* _Things to do_:
(1) In the passage on collocation metrics, what does the term "collocation" usually refer to in natural language processing?
(2) Please carry the passage on collocation metrics forward from its final sentence.
-- Given passage follows --
# Collocation Metrics for Bi- and Trigrams

Collocation is another way of discussing co-occurrence; in natural language processing, the term "collocation" usually refers to phrases of two or more tokens that commonly occur together in a given context. You can use this notebook to understand how common certain bi- and trigrams are in your project. Generally speaking, the more tokens you have in your project, and the larger your project data is, the more meaningful these metrics will be. 

For a brief introduction to the concept of collocation in natural language processing and to some of the metrics used in this notebook, see <a href="https://medium.com/@nicharuch/collocations-identifying-phrases-that-act-like-individual-words-in-nlp-f58a93a2f84a" target="_blank">Collocations</a>. More in-depth explanations can be found in a <a href="https://nlp.stanford.edu/fsnlp/promo/colloc.pdf" target="_blank">NLP textbook chapter on collocations</a> and in Gerlof Bouma's <a href="https://www.semanticscholar.org/paper/Normalized-%28pointwise%29-mutual-information-in-Bouma/15218d9c029cbb903ae7c729b2c644c24994c201?p2df" target="_blank">Normalized (Pointwise) Mutual Information in Collocation Extraction</a>.

This notebook allows you to calculate five different collocation metrics:  1) Likelihood ratio; 2) Mutual information (MI) scores; 2) Pointwise mutual information (PMI) scores; 4) Student's t-test; and 5) Chi-squared test.
-- Given passage concluded --
-- Material provided follows --
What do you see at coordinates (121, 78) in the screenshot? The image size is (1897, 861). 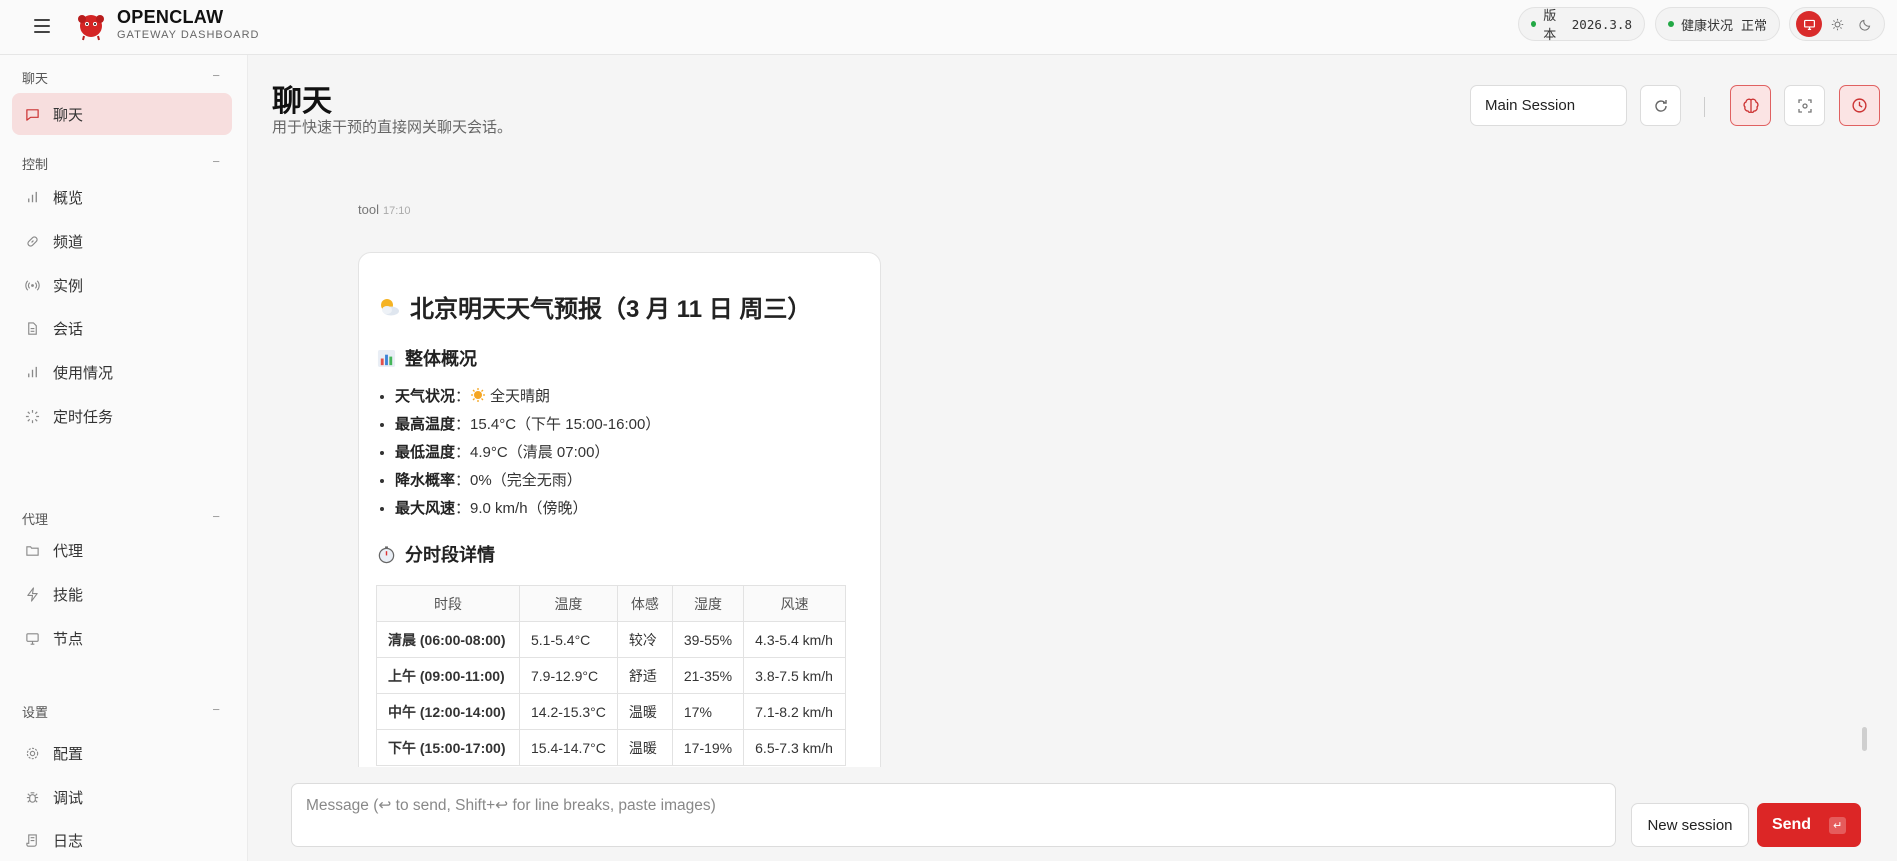 I see `sidebar-section-chat: 聊天 −` at bounding box center [121, 78].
-- Material provided concluded --
* _Outputs by task_:
(1) Phrases of two or more tokens that commonly occur together in a given context.

(2)
<strong>Important:</strong> Collocation metrics are only useful when you can tokenize on bi- and trigrams. Therefore, this notebook assumes your documents include full-text data, and that this data is stored as a string in the `content` field of each document (see the **Settings** cell).

### Technical Note

This notebook uses the NLTK package to build a custom tokenizer to tokenize project uni-, bi-, and trigrams. This tokenizer differs from the one used in the WE1S preprocessing pipeline. See the module's <a href="README.md" target="_blank">README.md</a> file for more information.

### INFO

__author__    = 'Lindsay Thomas'  
__copyright__ = 'copyright 2020, The WE1S Project'  
__license__   = 'MIT'  
__version__   = '2.0'  
__email__     = 'lindsaythomas@miami.edu'

## Settings

In [None]:
# Python imports
import os
import csv
from pathlib import Path
from IPython.display import display, HTML

# Import scripts
%run scripts/count_tokens.py

# Define paths
current_dir     = %pwd
current_pathobj = Path(current_dir)
project_dir     = str(current_pathobj.parent.parent)
project_name    = os.path.basename(project_dir)
current_reldir  = current_dir.split("/write/")[1]
data_dir        = project_dir + '/project_data'
json_dir        = project_dir + '/project_data/json'
content_field   = 'content'
stopword_file   = '/home/jovyan/write/pub/templates/project_template/modules/topic_modeling/scripts/we1s_standard_stoplist.txt'

display(HTML('<p style="color: green;"><strong>Setup complete.</strong></p>'))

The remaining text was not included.